I raised this issue in a column a few weeks ago when I asked why one Jim Millar, a director of Jack Milne's PSC Guaranteed Growth (PSCGG) fund at the time of its launch, should escape scott free from the fallout of the scam. Millar now runs an institution in Johannesburg called the Financial Fitness College.

Milne is in jail for what he did, but the other directors of PSCGG are not being held personally liable to those who lost money investing in the scam.

Millar must have approved PSCGG's misleading prospectus. And if he did not approve it, then he is equally liable for failing to do his job as a director.

Responsibility

Too many people are quick to accept directorships of companies and then fail to take responsibility when things go wrong. If directors of public com-panies and trustees of retirement funds only accepted such positions after they had done a proper due diligence, and took their duties more seriously, there would surely be fewer financial disasters.

Joe Pamensky, the former chairman of LeisureNet, and Iqbal Surve, a former member of the board and now the chief executive of Sekunjalo Investment, were, it seems, not part of the nefarious goings-on at LeisureNet. It has never been alleged that they were. However, their presence on the board gave investors a degree of confidence in LeisureNet.

The fact that they accepted the directorships (for which they were paid) means they also accepted the responsibility that the company would be properly managed.

I do not think many people realise the part that they can play, particularly through their retirement funds, in cleaning up corporate life in South Africa.

You have immense power, particularly if you are a member of a retirement fund, to assist in the clean-up of corporate South Africa.

It starts with electing a trustee to your retirement fund who will act in the best interests of your fund, and ultimately in your best interests, and in turn ensure the asset managers keep a close check on the companies in which your money is invested.

Corporate governance

On the topic of sound corporate governance, the recent Ernst & Young Excellence in Corporate Reporting Awards was quite an eye opener.

One would expect that those companies responsible for caring for our savings would have superb levels of corporate reporting.

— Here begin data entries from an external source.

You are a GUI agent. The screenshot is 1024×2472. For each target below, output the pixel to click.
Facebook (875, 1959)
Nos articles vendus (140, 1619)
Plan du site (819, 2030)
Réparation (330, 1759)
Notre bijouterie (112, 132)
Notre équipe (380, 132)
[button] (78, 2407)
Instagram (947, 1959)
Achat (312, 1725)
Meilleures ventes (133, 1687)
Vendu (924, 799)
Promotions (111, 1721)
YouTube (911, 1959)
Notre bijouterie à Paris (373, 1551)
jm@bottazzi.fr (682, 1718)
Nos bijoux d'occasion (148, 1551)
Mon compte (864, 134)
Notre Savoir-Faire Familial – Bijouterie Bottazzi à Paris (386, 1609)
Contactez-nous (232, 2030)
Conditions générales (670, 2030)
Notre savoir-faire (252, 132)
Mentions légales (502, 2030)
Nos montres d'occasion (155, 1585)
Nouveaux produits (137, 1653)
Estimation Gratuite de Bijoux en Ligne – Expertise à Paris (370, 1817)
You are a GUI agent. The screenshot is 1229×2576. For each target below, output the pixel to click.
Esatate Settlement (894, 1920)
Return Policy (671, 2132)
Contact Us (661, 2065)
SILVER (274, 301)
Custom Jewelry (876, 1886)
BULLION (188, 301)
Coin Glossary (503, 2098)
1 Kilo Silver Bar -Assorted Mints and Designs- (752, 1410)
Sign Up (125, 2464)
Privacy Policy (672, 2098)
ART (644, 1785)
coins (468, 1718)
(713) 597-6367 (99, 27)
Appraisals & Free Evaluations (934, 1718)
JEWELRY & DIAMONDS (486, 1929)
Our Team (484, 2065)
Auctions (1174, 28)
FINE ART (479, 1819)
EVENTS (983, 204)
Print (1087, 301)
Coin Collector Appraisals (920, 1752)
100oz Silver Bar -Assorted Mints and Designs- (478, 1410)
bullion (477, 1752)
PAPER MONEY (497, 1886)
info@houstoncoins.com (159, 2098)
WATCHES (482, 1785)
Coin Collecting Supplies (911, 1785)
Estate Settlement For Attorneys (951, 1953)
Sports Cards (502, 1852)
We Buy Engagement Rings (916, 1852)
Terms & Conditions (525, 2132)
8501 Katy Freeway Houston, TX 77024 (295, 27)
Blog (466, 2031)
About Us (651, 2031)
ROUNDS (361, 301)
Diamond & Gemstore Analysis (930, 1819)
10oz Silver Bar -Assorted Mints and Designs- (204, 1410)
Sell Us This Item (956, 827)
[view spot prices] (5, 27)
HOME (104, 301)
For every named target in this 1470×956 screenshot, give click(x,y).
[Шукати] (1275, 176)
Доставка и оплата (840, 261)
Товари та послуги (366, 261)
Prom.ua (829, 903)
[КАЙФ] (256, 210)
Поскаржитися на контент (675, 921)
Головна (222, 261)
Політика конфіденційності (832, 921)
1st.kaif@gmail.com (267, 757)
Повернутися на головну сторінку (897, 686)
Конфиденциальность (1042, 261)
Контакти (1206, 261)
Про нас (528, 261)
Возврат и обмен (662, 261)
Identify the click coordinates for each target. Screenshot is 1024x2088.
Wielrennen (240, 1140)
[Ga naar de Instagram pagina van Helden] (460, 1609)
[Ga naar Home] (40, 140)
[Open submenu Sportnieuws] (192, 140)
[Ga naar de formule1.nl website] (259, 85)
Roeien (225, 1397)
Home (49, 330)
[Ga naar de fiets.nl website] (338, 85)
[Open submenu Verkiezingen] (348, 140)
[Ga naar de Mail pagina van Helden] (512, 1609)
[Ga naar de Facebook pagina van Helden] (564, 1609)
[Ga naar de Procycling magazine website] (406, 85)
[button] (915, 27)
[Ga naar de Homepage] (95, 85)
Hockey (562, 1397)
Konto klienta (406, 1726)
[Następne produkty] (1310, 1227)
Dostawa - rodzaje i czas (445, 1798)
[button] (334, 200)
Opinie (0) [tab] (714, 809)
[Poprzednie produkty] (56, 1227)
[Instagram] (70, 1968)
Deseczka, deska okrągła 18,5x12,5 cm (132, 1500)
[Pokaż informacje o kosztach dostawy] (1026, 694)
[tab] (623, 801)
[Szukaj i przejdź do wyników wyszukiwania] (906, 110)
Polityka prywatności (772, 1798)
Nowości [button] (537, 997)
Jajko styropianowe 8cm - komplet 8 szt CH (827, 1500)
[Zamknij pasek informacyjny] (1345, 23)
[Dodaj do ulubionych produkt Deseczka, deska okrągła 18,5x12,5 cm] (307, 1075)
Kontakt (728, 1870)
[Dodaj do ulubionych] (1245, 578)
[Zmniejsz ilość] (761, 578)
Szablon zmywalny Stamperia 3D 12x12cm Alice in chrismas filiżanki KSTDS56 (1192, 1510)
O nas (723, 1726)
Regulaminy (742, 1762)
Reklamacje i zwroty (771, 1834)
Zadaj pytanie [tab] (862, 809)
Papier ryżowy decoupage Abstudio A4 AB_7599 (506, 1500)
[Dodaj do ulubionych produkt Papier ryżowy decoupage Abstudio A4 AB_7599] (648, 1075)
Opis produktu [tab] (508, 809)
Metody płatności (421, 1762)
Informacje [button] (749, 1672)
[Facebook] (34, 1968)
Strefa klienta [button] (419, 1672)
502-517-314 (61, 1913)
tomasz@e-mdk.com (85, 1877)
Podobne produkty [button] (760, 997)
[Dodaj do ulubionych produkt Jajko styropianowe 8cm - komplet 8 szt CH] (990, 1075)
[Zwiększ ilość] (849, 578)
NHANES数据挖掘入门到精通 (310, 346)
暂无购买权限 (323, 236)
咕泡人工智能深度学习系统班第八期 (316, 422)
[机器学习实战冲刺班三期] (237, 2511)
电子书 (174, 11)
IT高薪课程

We, as direct and indirect shareholders (investors in retirement funds, life assurance policies or unit trust funds), rely on the annual reports of listed companies as the main source of information about these companies.

Financial institutions Absa, African Bank and Stanbic (Standard Bank) must be complemented for topping the list of companies who were recognised for excellence in corporate reporting. They all made the Top 10 with Absa in first place.

Apart from the Top 10, the contestants were ranked in the following categories: excellent, good, adequate and perfunctory.

Surprisingly, in spite of its recent problems, Nedcor made it into the "excellent" category, but its mother company, Old Mutual, was ranked as "adequate". First Rand and Investec were also in the "excellent" category.

Standards

Any financial service company below the excellent mark is, in my view, going to have to try harder.

Liberty, New African Capital (Metropolitan) and Sanlam made "good".

Along with Old Mutual in the try- very-much-harder "adequate" category, were Alexander Forbes and Discovery.

Down at the bottom, in the unacceptable "perfunctory" category was Rand Merchant Bank Holdings.

Unless the companies responsible for managing our savings set the standards for the rest of corporate South Africa, how can we be sure that they are managing our money properly?